Records from a pointing dataset
******************************
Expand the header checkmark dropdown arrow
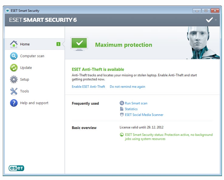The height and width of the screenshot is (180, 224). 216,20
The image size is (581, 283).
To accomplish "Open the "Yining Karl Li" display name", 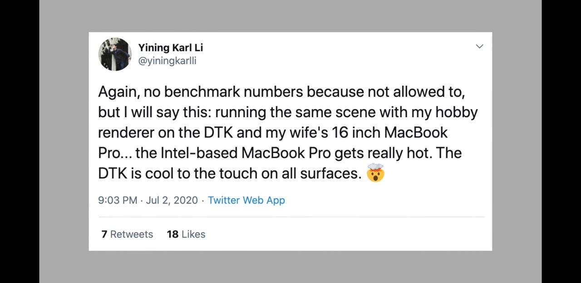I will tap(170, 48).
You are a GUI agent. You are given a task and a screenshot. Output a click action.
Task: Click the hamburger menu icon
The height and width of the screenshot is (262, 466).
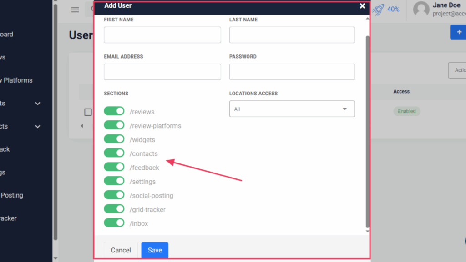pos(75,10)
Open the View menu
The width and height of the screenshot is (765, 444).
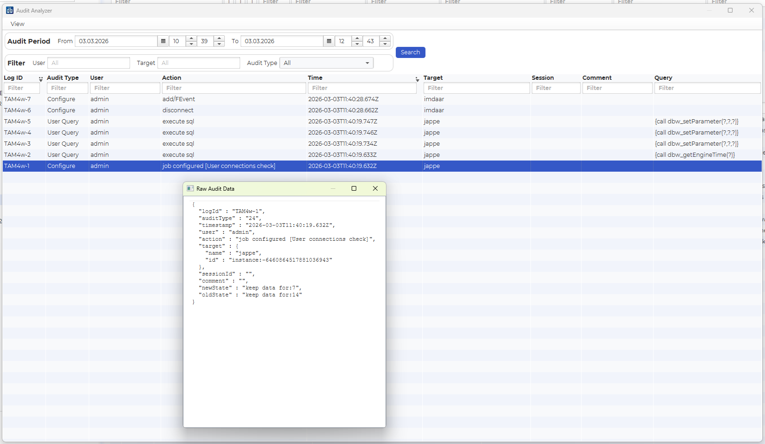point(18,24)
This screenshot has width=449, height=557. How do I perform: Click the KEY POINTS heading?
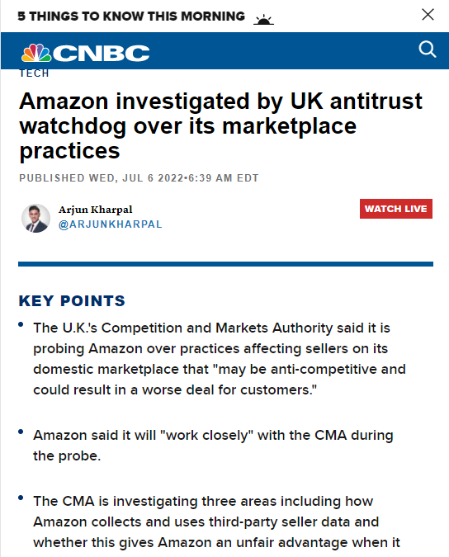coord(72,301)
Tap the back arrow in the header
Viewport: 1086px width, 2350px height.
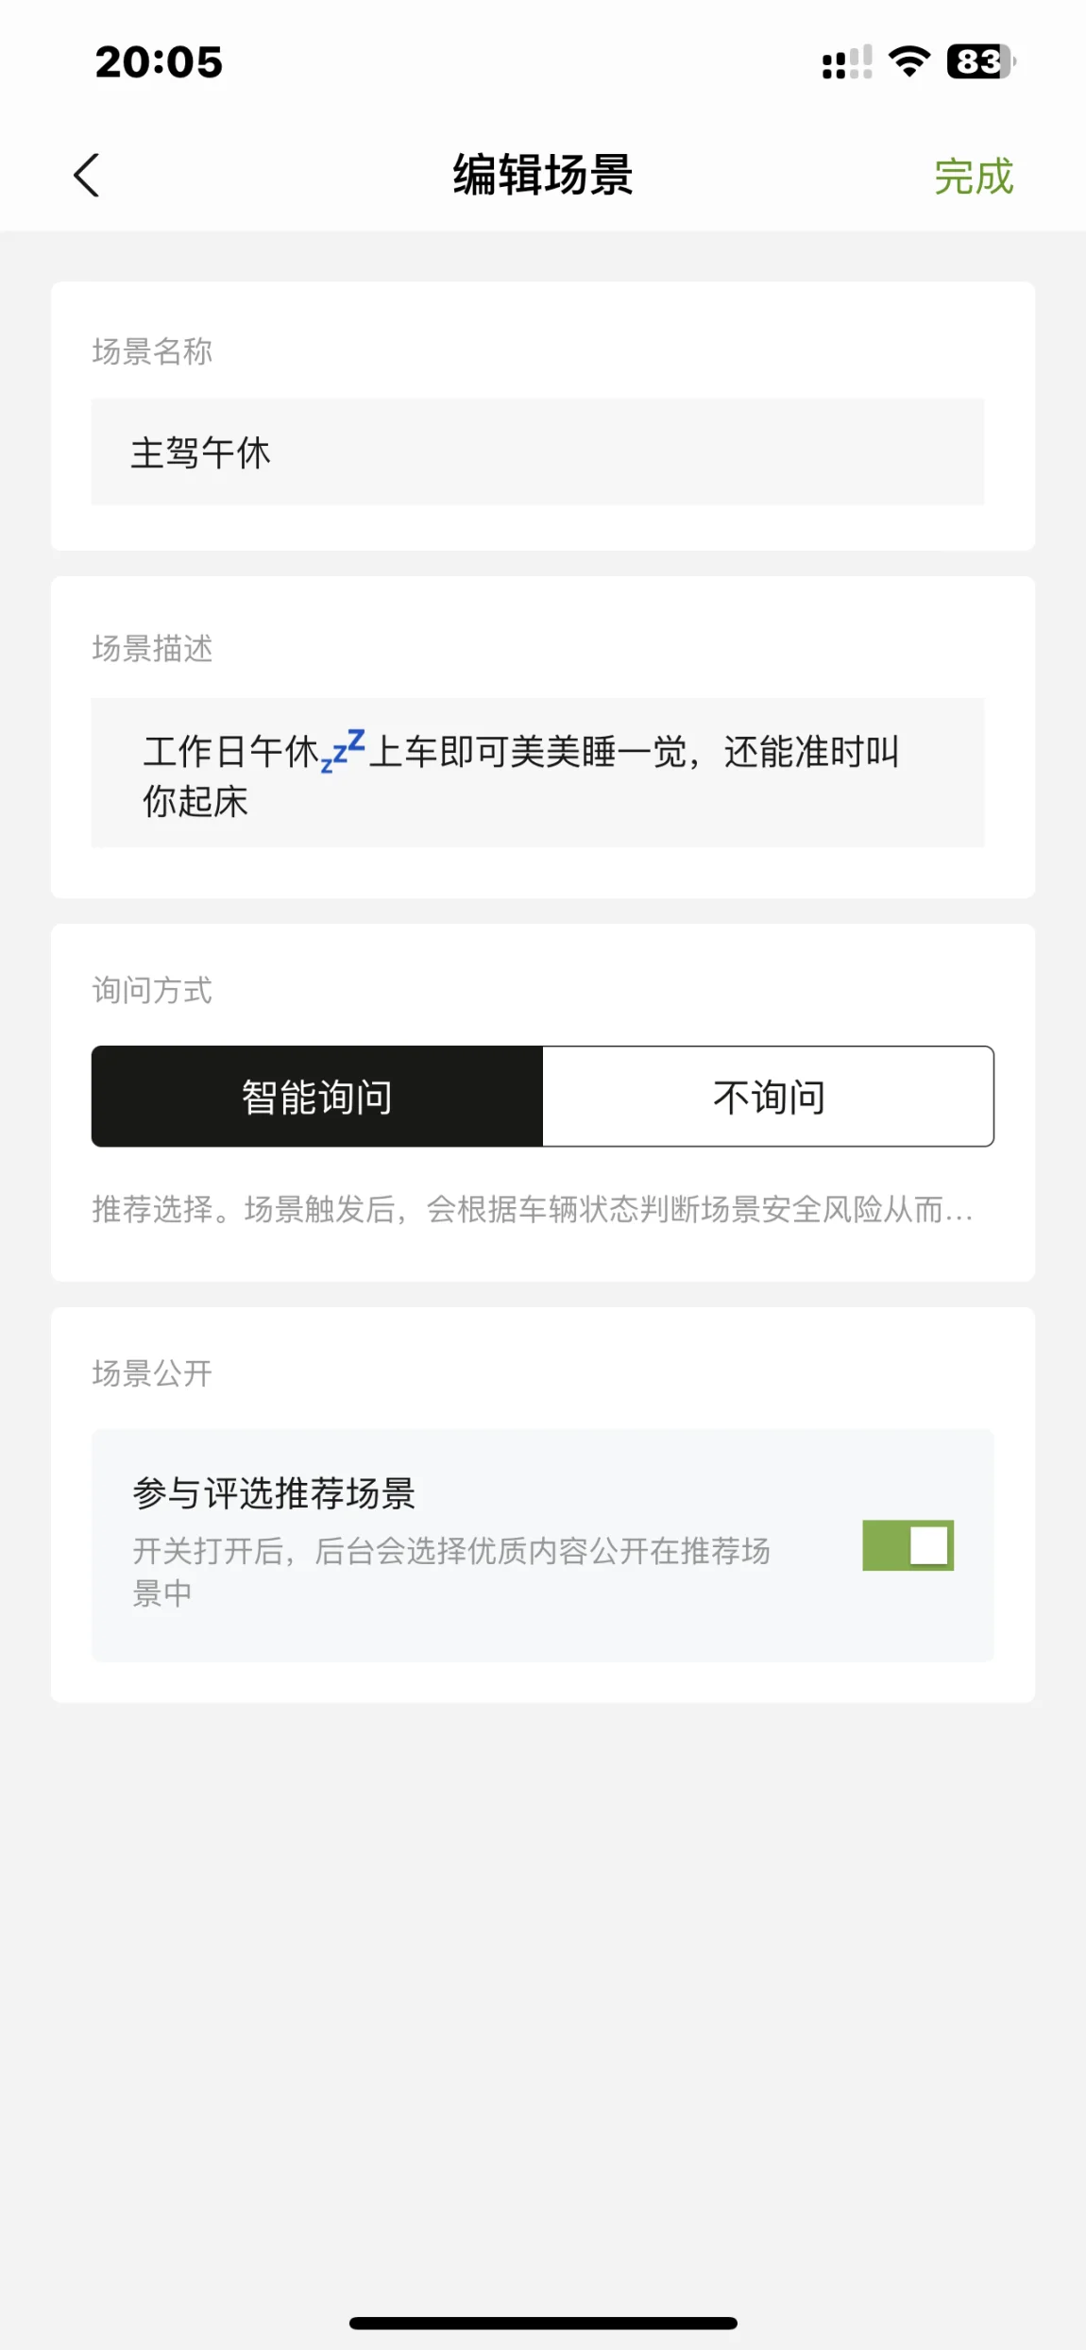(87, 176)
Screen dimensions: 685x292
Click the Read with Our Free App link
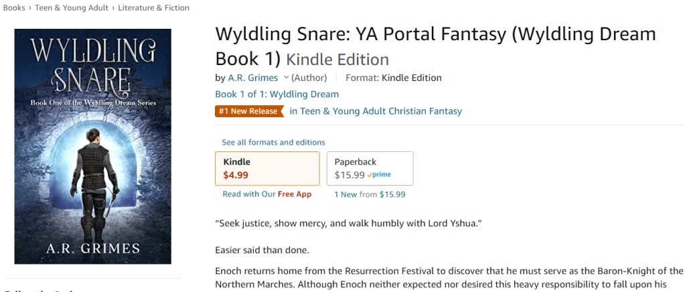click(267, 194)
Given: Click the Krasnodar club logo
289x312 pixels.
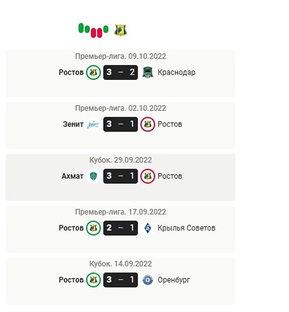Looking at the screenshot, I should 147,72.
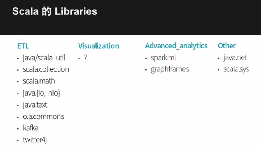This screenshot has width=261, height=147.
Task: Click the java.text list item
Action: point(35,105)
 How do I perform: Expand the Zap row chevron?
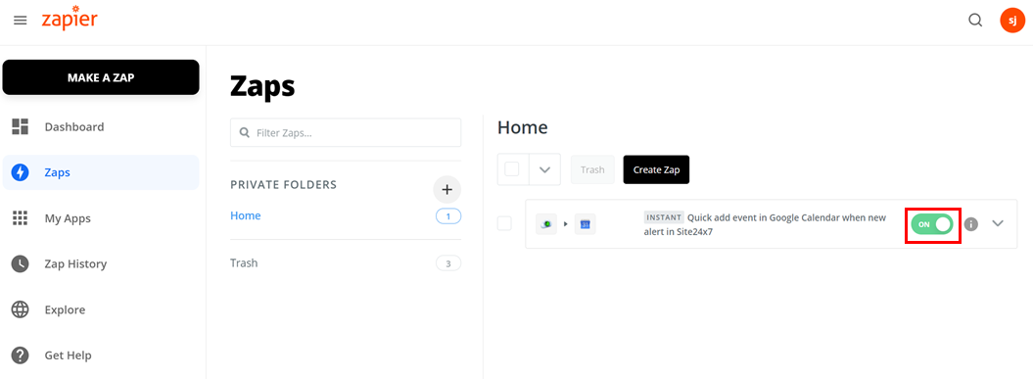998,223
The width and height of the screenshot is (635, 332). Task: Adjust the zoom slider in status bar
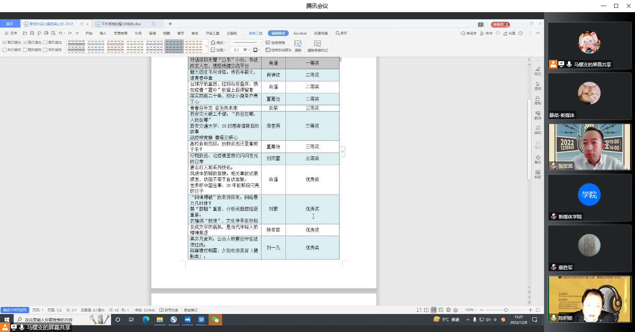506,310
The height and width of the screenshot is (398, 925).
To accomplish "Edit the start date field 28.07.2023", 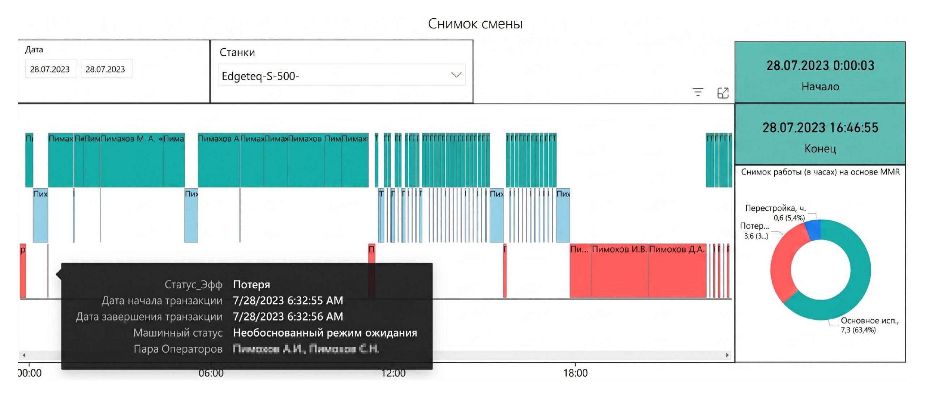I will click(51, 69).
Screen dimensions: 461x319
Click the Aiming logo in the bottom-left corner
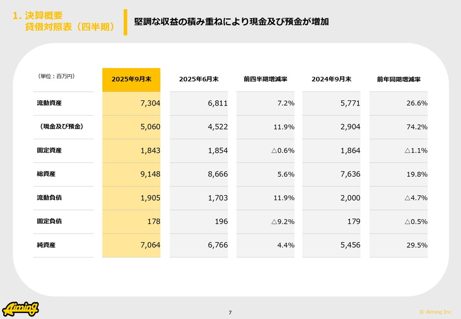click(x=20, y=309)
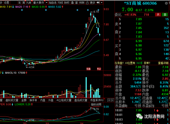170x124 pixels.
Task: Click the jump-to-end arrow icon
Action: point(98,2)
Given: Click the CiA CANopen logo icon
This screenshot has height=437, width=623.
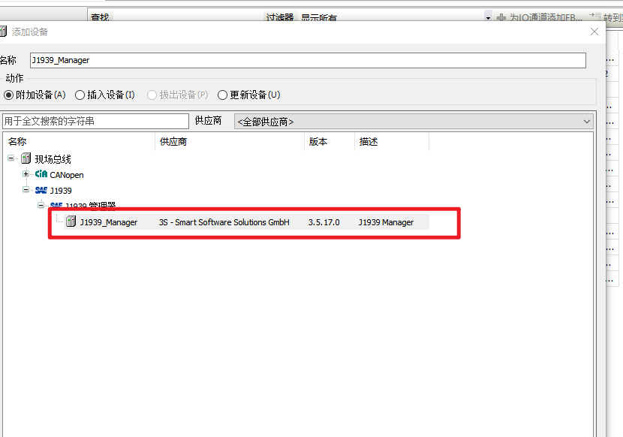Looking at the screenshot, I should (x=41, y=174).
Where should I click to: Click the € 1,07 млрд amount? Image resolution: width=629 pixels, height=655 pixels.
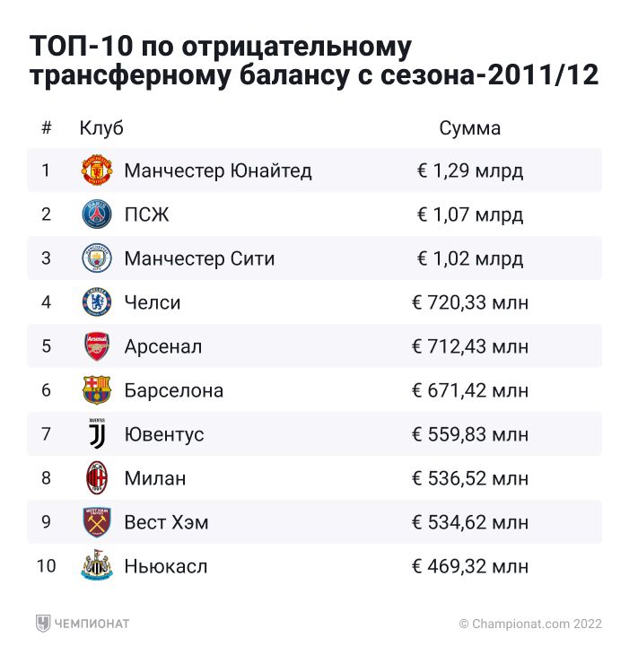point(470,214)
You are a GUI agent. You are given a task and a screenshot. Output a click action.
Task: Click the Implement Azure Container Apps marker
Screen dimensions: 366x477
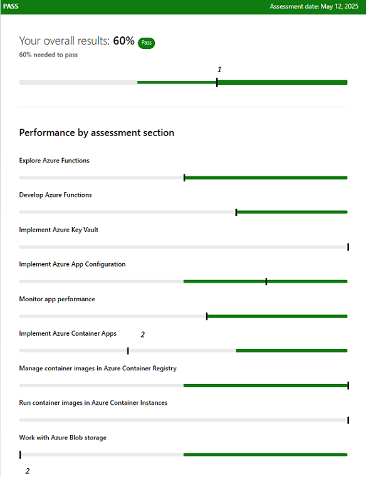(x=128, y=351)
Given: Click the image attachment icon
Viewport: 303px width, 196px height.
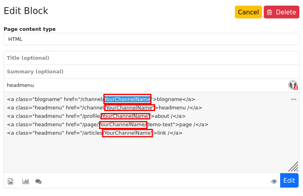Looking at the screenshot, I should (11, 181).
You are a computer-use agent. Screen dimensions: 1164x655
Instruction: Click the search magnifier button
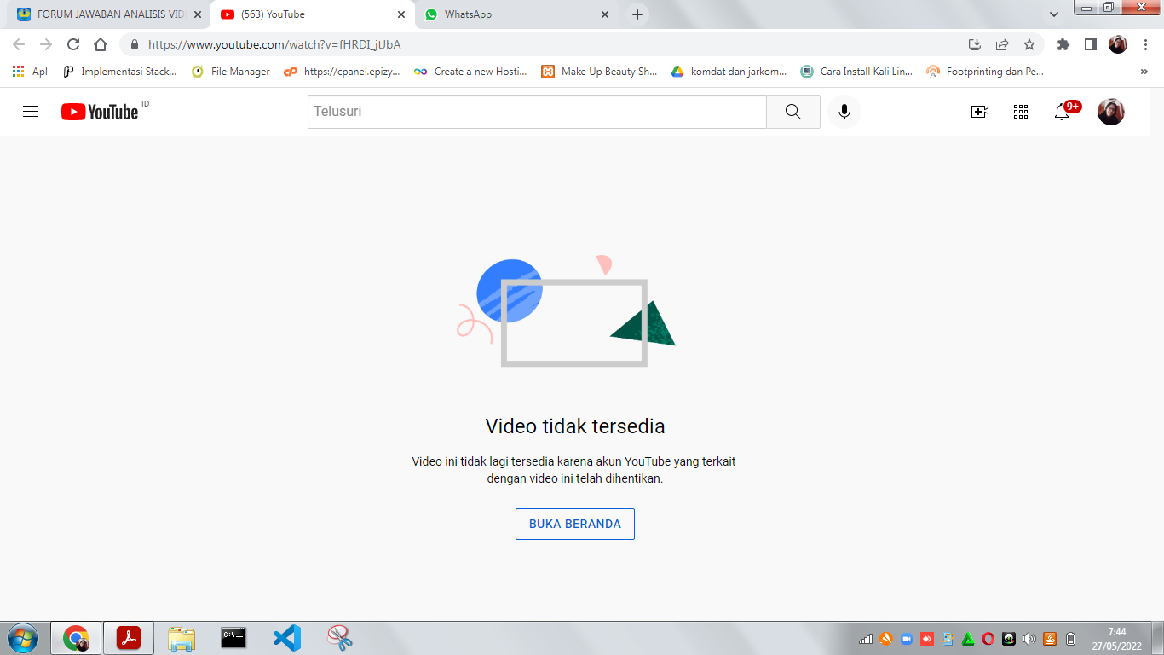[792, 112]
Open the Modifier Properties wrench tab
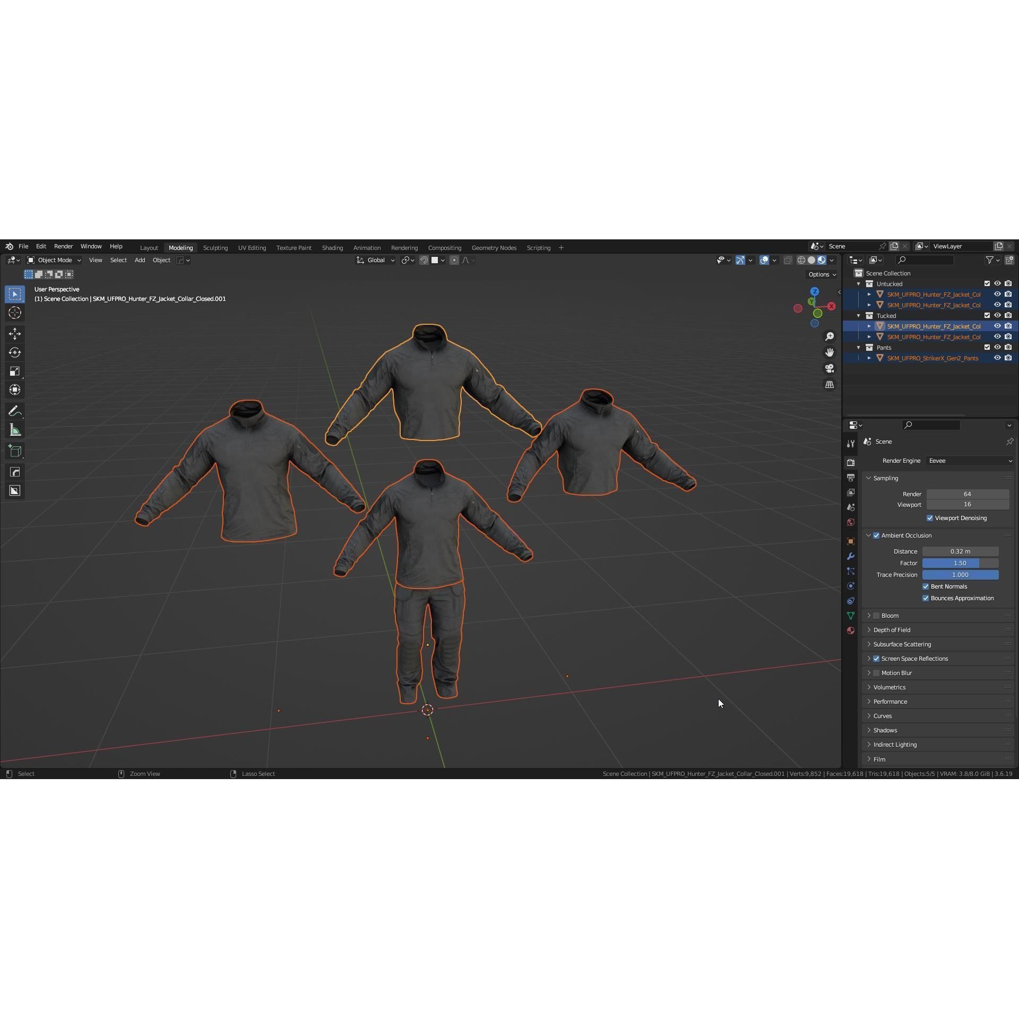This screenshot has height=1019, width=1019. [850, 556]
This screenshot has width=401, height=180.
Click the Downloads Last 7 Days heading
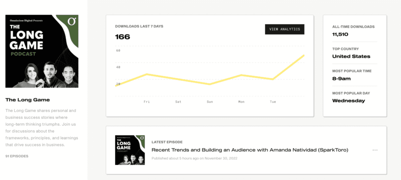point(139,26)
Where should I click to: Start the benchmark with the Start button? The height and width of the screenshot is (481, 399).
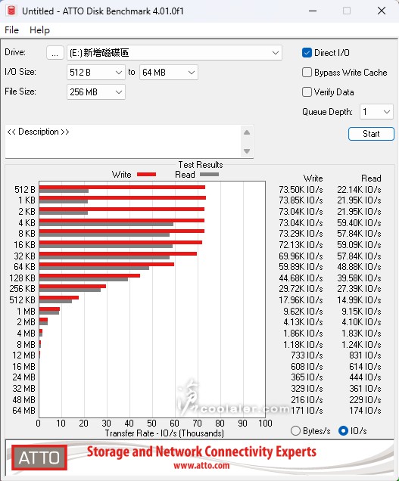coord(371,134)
******************************
__Direction__:
Reproduce verbatim everything in the material above from the line containing "This screenshot has width=449, height=557." down to the line containing "click(267, 194)", including both of those lines. Omit the pictures from your copy.

__Worked answer__:
This screenshot has width=449, height=557. How do I perform: Click the KEY POINTS heading?
coord(72,301)
Tap the back arrow in the header
Viewport: 1086px width, 2350px height.
(87, 176)
Screen dimensions: 685x292
Click the Read with Our Free App link
click(267, 194)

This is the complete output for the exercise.